But it becomes us most carefully to ask as to this partaking unworthily and to accept no mere human interpretation of so solemn a subject. If the danger is pointed for a warning, the antidote to the danger is like the sin offering in Cain's day graciously "crouching at the door."

"So let him eat." There is distinctly the salvation from partaking unworthily. Then let us see to what this "so" refers. "But let a man examine himself, and so let him eat." Here then is the antidote to partaking unworthily. Here the eye-salve, as we may say, that shall serve to open our eyes to "discern the Lord's Body." May we not then boldly say that he who thus examines himself will never "eat unworthily," never "be guilty of the Body and Blood of the Lord " Jesus ? Let us ask, dear reader, have we not missed something here? Has not the blessed assurance of being free from the law led us to look down upon all self examination of whatever character, as being legal and far beneath our attainments? Let thy heart answer, my reader, dost thou habitually partake of the Lord's Supper in the spirit of one who examines himself, or has this been habitually overlooked, omitted, forgotten? I would affectionately press this upon my brethren, perhaps the more because one feels one's own deep need of the Spirit's exhortation.

But may we now look a little closer at the word and ask, What is to be the object of our self-examination ? Is it to raise any doubt as to our own acceptance with God ? Far be it. I look up to see the grounds for that, and not within. Jesus, at God's right hand, measures that acceptance, and to find that measure out I must examine Him, and not myself. Mark it well, dear Faint-heart, or brother Little-faith, or sister Despondency, and be careful that you never examine yourself to see if you are accepted of God, but the Lord Jesus Himself. Man's pride, hidden indeed under a thin veil of a false humility, would tell you to do just this, but not one syllable of God's word. Such examination would most surely either keep you away altogether in despair, or send you to His table, a proud self-satisfied guest, to eat judgment to yourself as partaking unworthily.

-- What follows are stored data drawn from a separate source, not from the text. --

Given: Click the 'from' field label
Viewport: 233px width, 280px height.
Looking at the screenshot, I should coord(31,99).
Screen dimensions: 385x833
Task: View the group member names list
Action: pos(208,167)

But, says one, is it not written," Examine yourselves whether ye be in the faith "? (2 Cor. 13:5.) Yes indeed, and it is also written, "Touch not, taste not, handle not," and both Scriptures are ever taken out of their context and quoted in diametrically the opposite sense to that which was unmistakably the writer's intention. Why, as though living in the world, are ye subject to ordinances (such as) touch not, taste not, handle not, having to do with that which perishes in the using, and is of this passing world, while ye are dead to all such with Christ ? So the apostle writes to the Colossians; and so the same apostle writes to the Corinthians a second time; and taking into full recognition their confidence in their own Christianity, uses an argument to establish his apostolic authority over them, the force of which they cannot question. He says, "Since ye seek proof of Christ speaking in me, examine yourselves whether ye be in the faith. If ye are in the faith, then Christ speaks in me;-if Christ speaks not in me, ye are not in the faith. Both propositions are assumed as incontrovertible, while the clause taken from its context is made to mean exactly the opposite of the truth. But if this, "Let a man examine himself" does not mean to see if he be in the faith-if he be a Christian at all-what does it mean ? Does it mean let a man examine his conduct, his walk, and see if it be in conformity with that which he is going to show forth in the Lord's supper ? Surely, it must at least include this. But I am inclined to think that it is somewhat wider than that. If this were the case, would it not have been equally easy for the apostle to have written, Let a man examine his ways. But it is himself. '' Prove " himself, as it is more literally-find out the touching tender relation that he himself bears to that rich feast of which he is about to partake. Let him see how he is indeed the object of the love there shown forth and (judging indeed his ways in view of that love) " so let him eat."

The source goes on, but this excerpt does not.